Texte de la page:
Le mardi 21 octobre 2003


La lecture à la petite semaine
Pierre Foglia, La Presse

Cela m'a fâché d'entendre à la radio que cette semaine sera Semaine de la lecture , mais c'est bien sûr manière de parler, je ne me fâche presque jamais, sauf pour des bêtises. Pour les choses qui comptent - la lecture est une chose qui comptent - je me dépêche de sourire. Pour ne pas pleurer, dites-vous ? Je ne pleure presque jamais, sauf pour les mêmes bêtises. Pour les choses qui comptent, je m'afflige. C'est le contraire de pleurer. Les larmes mouillent. L'affliction assèche. Vous voilà avertis, cette chronique sera saharienne et sablonneuse.

Exercices:
1) Répondez aux questions suivantes à partir de la chronique.
(a) Dans quel journal la chronique est-elle publiée ?
(b) Par quel média le chroniqueur a-t-il appris la tenue de la Semaine de la lecture ?
(c) Selon la chronique, quel effet a l'affliction ?
2) Indiquez si chaque énoncé concorde avec la chronique, par oui ou non, en citant les mots du texte qui tranchent.
(a) La chronique est datée du mardi 21 octobre 2003.
(b) Le chroniqueur affirme se fâcher souvent.
(c) La chronique affirme que les larmes assèchent.
3) Résumez la chronique en deux phrases.

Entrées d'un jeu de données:
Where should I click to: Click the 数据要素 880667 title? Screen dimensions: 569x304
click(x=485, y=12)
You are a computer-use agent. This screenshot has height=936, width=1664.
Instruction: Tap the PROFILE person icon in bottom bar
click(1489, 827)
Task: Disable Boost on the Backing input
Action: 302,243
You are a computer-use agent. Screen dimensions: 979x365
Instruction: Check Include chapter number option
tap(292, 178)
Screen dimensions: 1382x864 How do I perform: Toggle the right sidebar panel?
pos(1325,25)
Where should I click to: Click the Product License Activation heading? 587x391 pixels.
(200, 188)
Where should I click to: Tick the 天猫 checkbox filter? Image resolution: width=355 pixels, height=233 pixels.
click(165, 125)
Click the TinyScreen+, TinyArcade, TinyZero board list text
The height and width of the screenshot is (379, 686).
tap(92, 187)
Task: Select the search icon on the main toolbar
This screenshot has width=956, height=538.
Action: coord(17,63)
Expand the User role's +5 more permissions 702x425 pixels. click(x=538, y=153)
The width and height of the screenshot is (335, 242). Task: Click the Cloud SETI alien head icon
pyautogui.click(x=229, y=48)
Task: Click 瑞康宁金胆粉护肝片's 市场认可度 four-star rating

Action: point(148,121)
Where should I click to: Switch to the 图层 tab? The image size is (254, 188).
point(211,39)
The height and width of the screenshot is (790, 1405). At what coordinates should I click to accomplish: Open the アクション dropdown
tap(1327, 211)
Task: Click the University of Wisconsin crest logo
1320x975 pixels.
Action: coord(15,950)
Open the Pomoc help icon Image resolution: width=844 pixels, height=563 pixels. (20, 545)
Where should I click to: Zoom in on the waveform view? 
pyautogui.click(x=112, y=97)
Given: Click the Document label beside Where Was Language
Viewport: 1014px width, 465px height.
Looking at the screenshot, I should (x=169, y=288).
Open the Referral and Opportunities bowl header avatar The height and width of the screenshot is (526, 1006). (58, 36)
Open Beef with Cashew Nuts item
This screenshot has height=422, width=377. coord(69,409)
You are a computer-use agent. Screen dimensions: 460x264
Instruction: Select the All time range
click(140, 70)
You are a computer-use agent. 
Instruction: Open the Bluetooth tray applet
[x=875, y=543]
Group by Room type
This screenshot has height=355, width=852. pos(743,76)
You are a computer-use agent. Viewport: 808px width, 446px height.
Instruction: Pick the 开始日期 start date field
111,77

Résultats:
1)
(a) La Presse.
(b) La radio.
(c) Elle assèche.

2)
(a) Oui : « Le mardi 21 octobre 2003 ».
(b) Non : « je ne me fâche presque jamais, sauf pour des bêtises ».
(c) Non : « Les larmes mouillent. »

3) Dans cette chronique de La Presse, Pierre Foglia rapporte avoir entendu à la radio que cette semaine sera la Semaine de la lecture, mais précise qu'il ne se fâche presque jamais, sauf pour des bêtises. Pour les choses qui comptent, comme la lecture, il s'afflige plutôt que de pleurer, l'affliction asséchant là où les larmes mouillent, et il avertit que sa chronique sera saharienne et sablonneuse.